Espero, sinceramente, que o desafio lançado em 1999 e mantido durante dez anos, seja ainda passível de recuperar após os desaires dos últimos dois anos. Por isso, aqui fica transcrita aquela que foi a conclusão final daquele documento, tido como o compromisso principal dos signatários, para avivar memórias, incentivar à reflexão e mostrar que a esperança não é palavra vã:
«O Bloco de Esquerda quer eleger representantes que levem aos parlamentos [europeu, nacional, regional, municipal e de freguesia] as suas propostas e discutirá com todos a sua viabilização, do mesmo modo que apoiará todas as medidas que considere poderem melhorar a vida de quem vive e trabalha em Portugal. O Bloco será uma força interessada no diálogo e em entendimentos pontuais ou mais permanentes na esquerda do espectro político português, assumindo os antagonismos que existem no Mundo e em Portugal como condição da clareza de propósitos e de inovação no campo das propostas. O Bloco assume as grandes tradições da luta popular no país e aprende com outras experiências e desafios; renova a herança do socialismo e inclui as contribuições convergentes de diversos cidadãos, forças e movimentos que ao longo dos anos se comprometeram com a busca de alternativas ao capitalismo.
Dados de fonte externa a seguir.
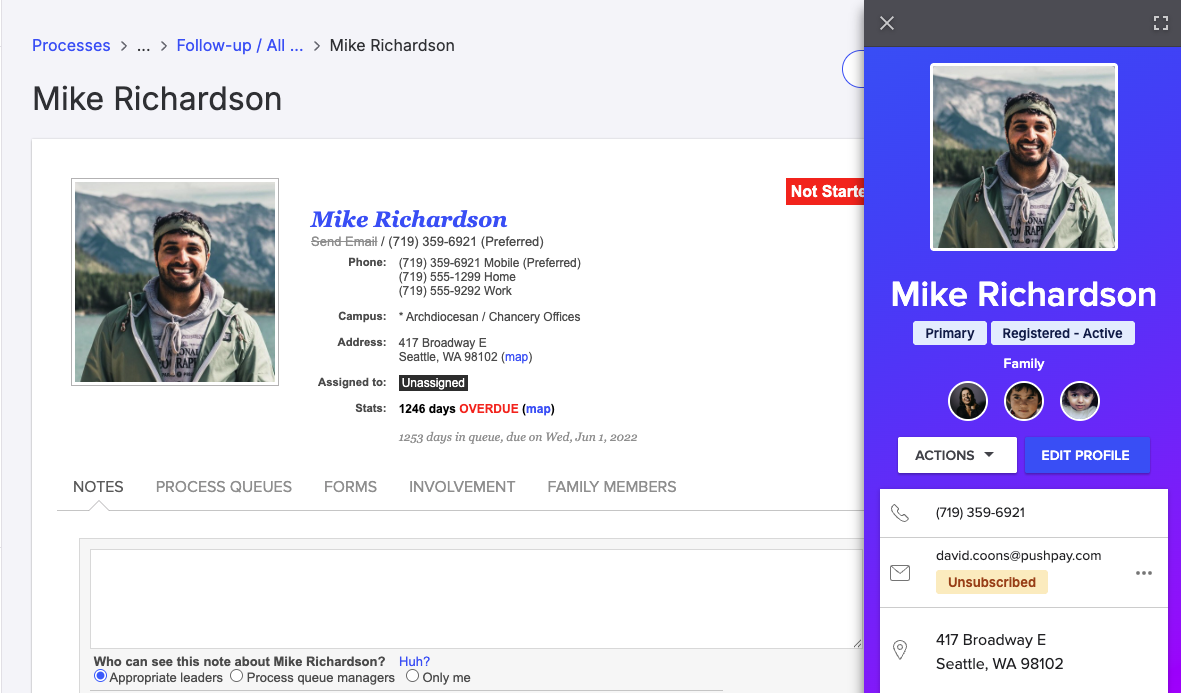Screen dimensions: 1181x693
Task: Click the address location pin icon
Action: point(900,651)
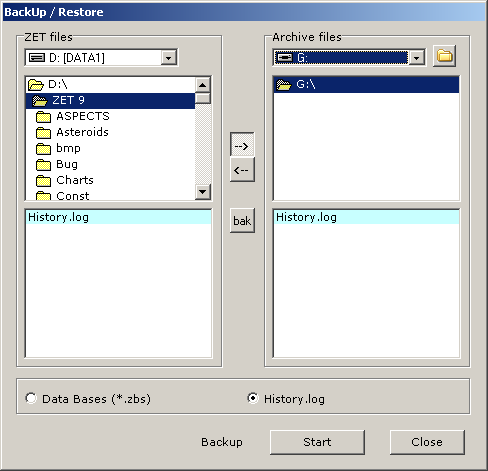This screenshot has width=488, height=471.
Task: Click folder list scrollbar down arrow
Action: click(x=203, y=192)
É daqui que queremos partir para a construção de uma esquerda popular, plural, combativa e influente, que seja capaz de reconstruir a esperança.»
Termino desejando que, num partido plural que preza a democracia e a liberdade de expressão, estas minhas palavras mereçam o respeito que é devido a todos os que, de forma civilizada, expõem as suas opiniões. E, ao contrário do que tem acontecido no FACEBOOK, não venha a ser classificada pelos camaradas como hipócrita, traidora, cobarde, fascista, pide, alguém merecedora de menos consideração do que as prostitutas e cuja máscara já há muito caiu. Reacções deste tipo não só ficam mal a quem as profere como desprestigiam o Bloco de Esquerda.
Ermelinda Toscano (aderente n.º 540)*
* Em Outubro de 2009 fui eleita para a Assembleia Municipal de Almada e para a Assembleia de Freguesia de Cacilhas (onde já tinha estado no mandato de 2005-2009) mas, em Agosto de 2010, renunciei a ambos os cargos devido a divergências políticas e pessoais com os dirigentes do BE local. Mas, principalmente, por considerar que a disciplina partidária não se pode sobrepor à dignidade pessoal.
Entretanto, para dar continuidade ao trabalho autárquico que vinha desenvolvendo, em conjunto com um grupo de amigos(as), criámos uma plataforma de cidadania, constituída por pessoas de todas as sensibilidades políticas/partidárias, e em poucos meses já desenvolvemos uma séria de actividades com resultados bem visíveis, até na comunicação social.